Daarnaast kan een datalek tot veel extra vragen leiden. Zo is een lek in veel gevallen een symptoom van een groter probleem: de gegevens zijn niet volgens de regels van de wetgever beveiligd. Ook blijkt een hack soms als een duveltje uit een doosje te komen, omdat een organisatie zich simpelweg niet realiseert dat er nog ergens data werden bewaard.
De vele computersystemen met persoonsgegevens kunnen een behoorlijk blok aan het been vormen. Er moet over veel zaken worden nagedacht. Naast het regelen van de correcte beveiliging moet ook worden bekeken of de betrokken personen op de hoogte zijn van wat er met de gegevens gebeurt, er toestemming is gegeven, het doel van de verwerking overeenkomt met wat er echt gebeurt, enzovoort.
Vooral bij oudere systemen is dat ingewikkeld en bij nieuwe systemen moet daarbij vooraf al worden stilgestaan. Eigenlijk ontkomt de organisatie niet aan het houden van een goede privacy impact assessment (PIA) en aanvullende risicoanalyses om het plaatje helder te krijgen. Pas dan wordt duidelijk waar de organisatie tekortschiet en moet met die informatie snel gehandeld worden.

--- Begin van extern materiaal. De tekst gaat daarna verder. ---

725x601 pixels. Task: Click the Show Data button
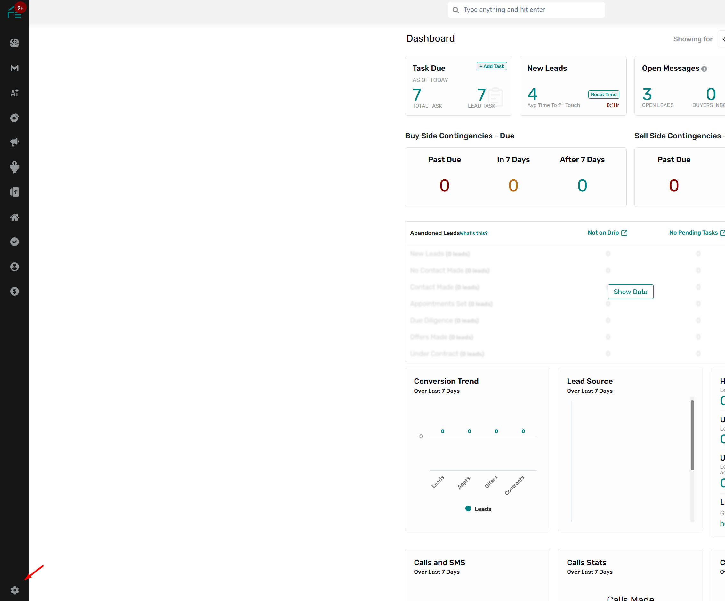coord(630,292)
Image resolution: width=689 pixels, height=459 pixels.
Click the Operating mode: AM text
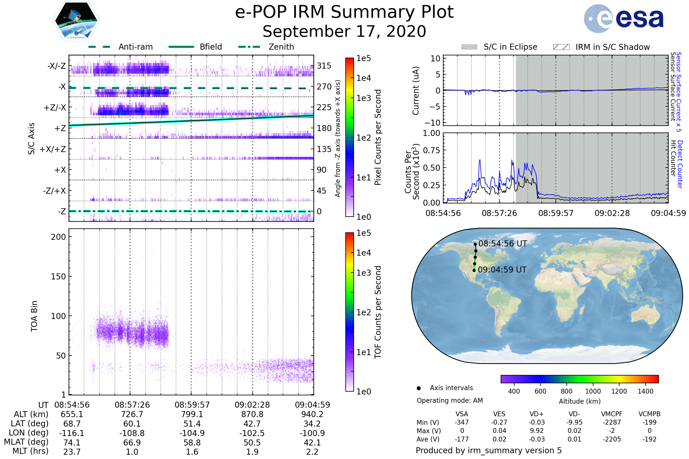450,400
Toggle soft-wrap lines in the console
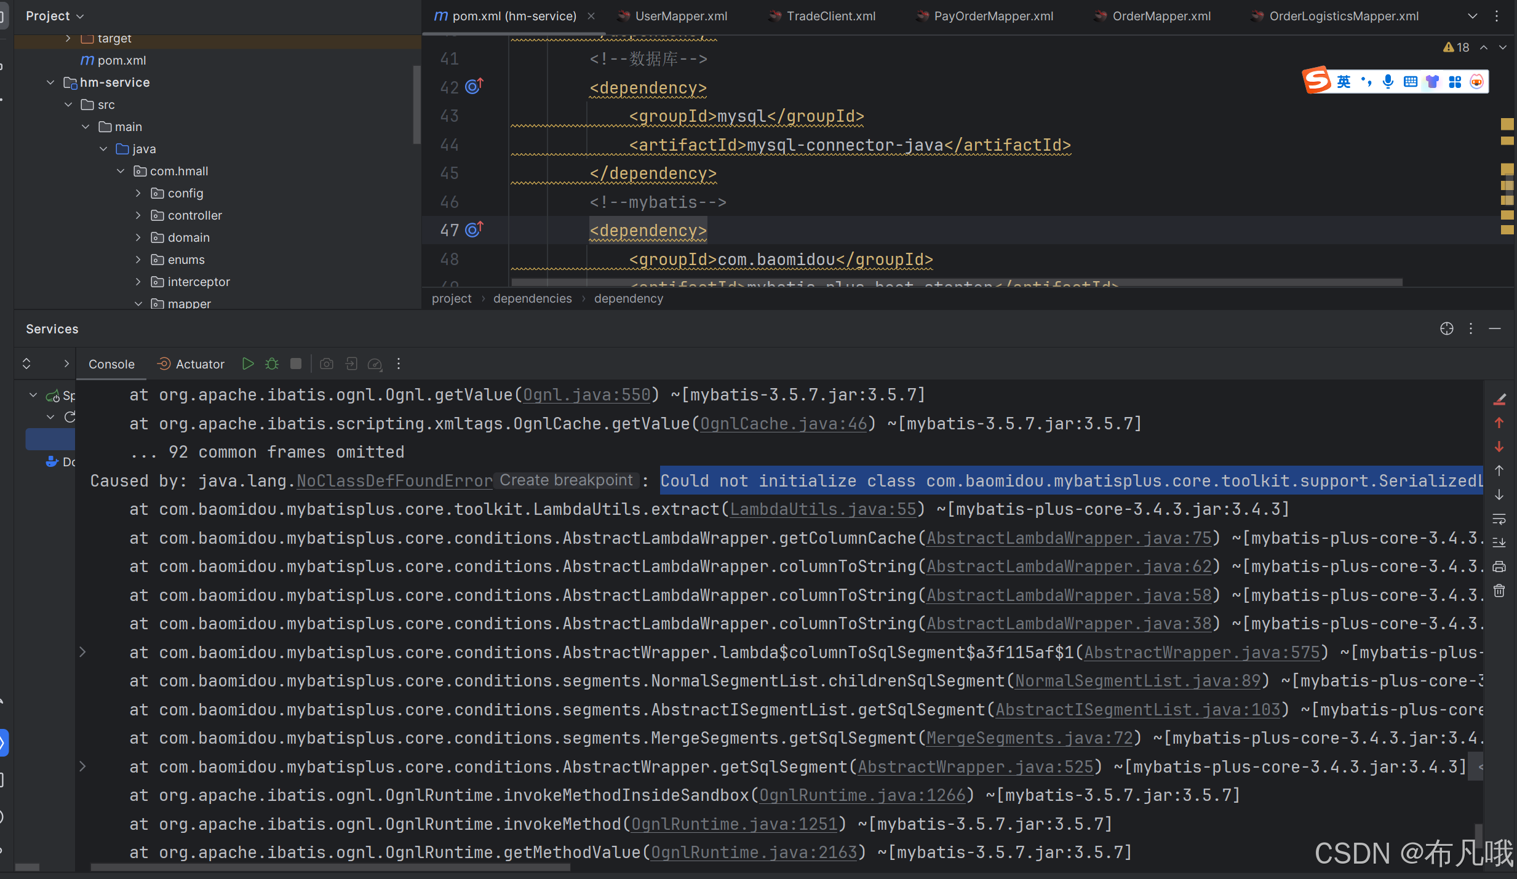1517x879 pixels. 1499,520
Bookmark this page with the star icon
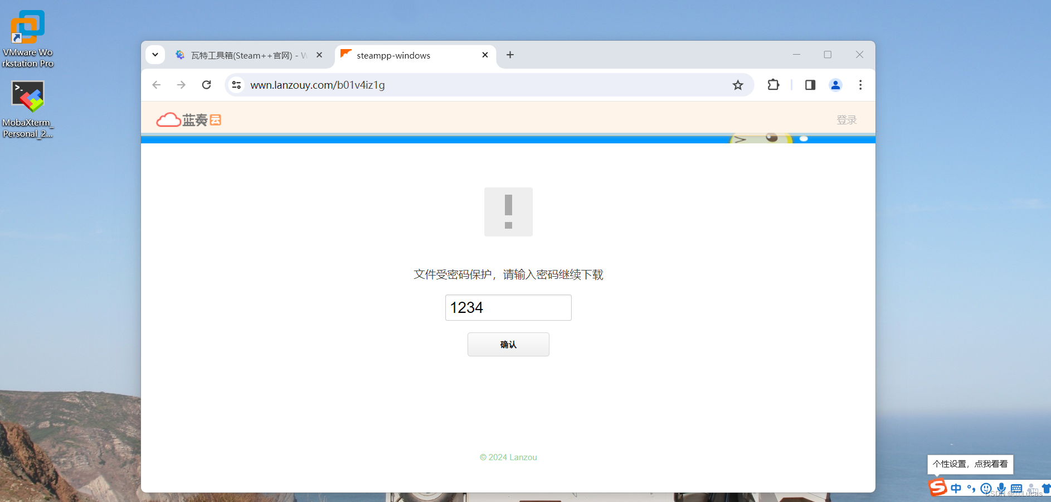This screenshot has height=502, width=1051. [738, 85]
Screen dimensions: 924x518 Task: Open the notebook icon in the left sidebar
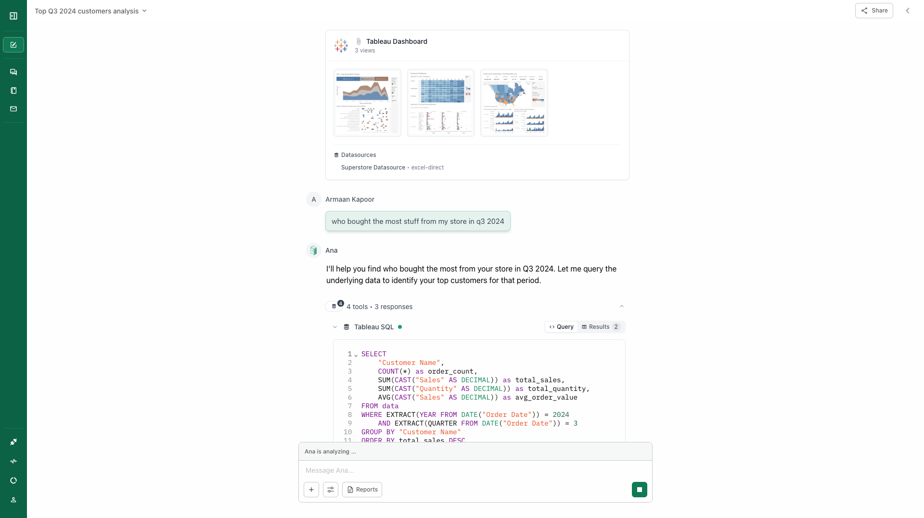(x=13, y=90)
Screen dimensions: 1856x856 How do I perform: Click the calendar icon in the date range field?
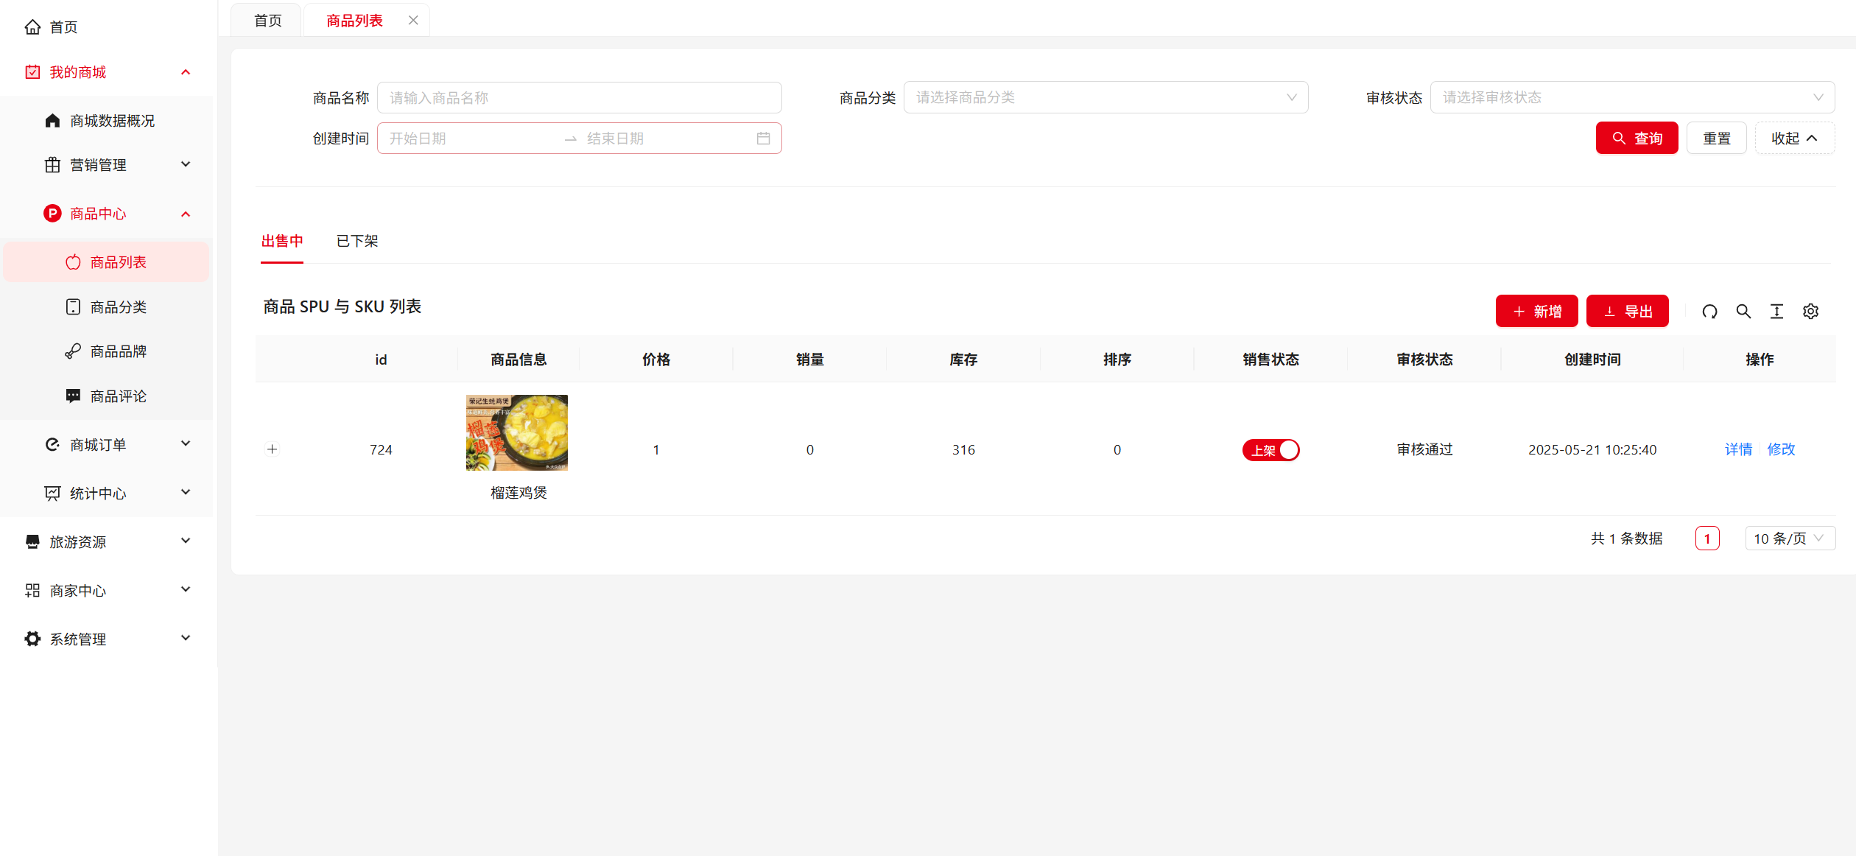[763, 138]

Vanaf 1 januari 2016 worden overtredingen bestraft met een boete van maximaal € 810.000 per overtreding. In het geval van grove nalatigheid of opzet mag deze direct worden opgelegd, gevolgd door een bindende aanwijzing. Wie die niet opvolgt riskeert nieuwe boetes. In de andere gevallen is het opvolgen van de bindende aanwijzing de truc om nog onder een straf uit te komen.
De pijn zit in de bindende aanwijzing waarbij de Autoriteit persoonsgegevens opdrachten geeft ict-systemen aan te passen en daarbij een tijdsschema oplegt. De kosten van zulke wijzigingen zouden de prijs van één of meerdere boetes wel eens kunnen overstijgen. Zo’n sluimerend risico zit verborgen in de licentie om persoonsgegevens te mogen verwerken en dus in business te blijven.